:: Job ::
Please rewrite all of the material below with every "checkbox" substituted by "toggle", changing nothing else, and leave out the pictures.

:: Dataset rows ::
_ _ _ _ _
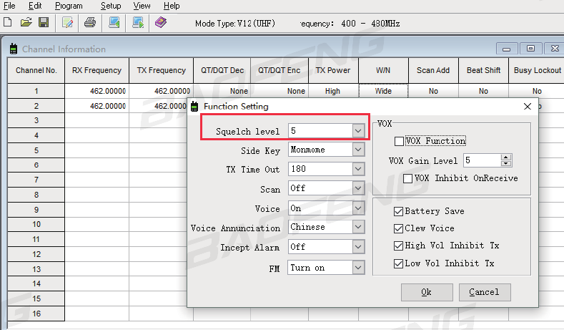Click the notepad edit toolbar icon

(x=67, y=23)
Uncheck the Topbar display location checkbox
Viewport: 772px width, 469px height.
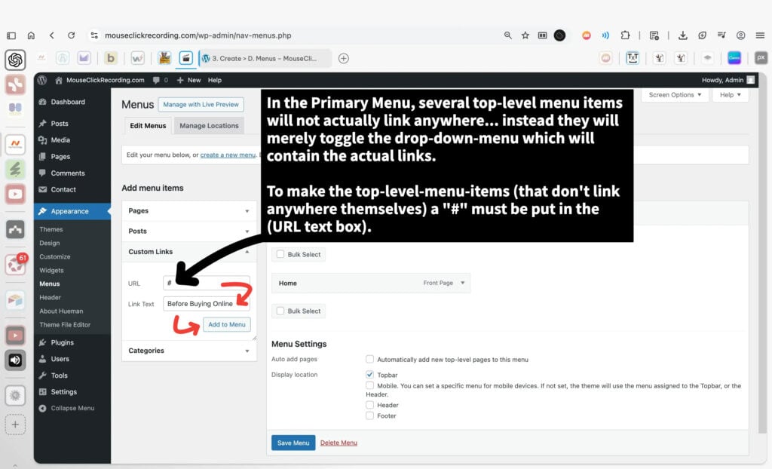click(x=369, y=374)
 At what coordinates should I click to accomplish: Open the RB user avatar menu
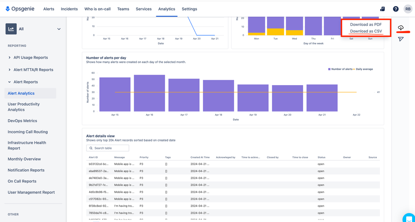point(408,9)
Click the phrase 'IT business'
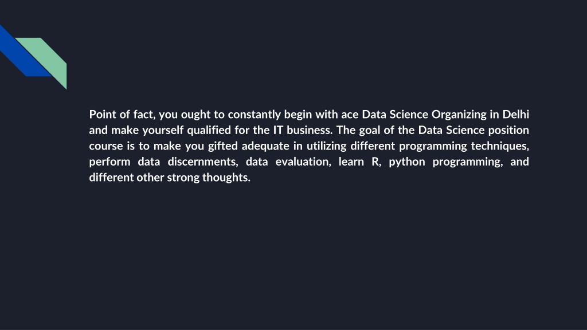This screenshot has width=587, height=330. click(302, 130)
_ _ _ _ _
:: Full response ::
Click the notepad edit toolbar icon

(x=67, y=23)
Uncheck the Topbar display location toggle
Viewport: 772px width, 469px height.
click(x=369, y=374)
 At what coordinates should I click to accomplish: Open the RB user avatar menu
point(408,9)
Click the phrase 'IT business'
This screenshot has width=587, height=330. click(302, 130)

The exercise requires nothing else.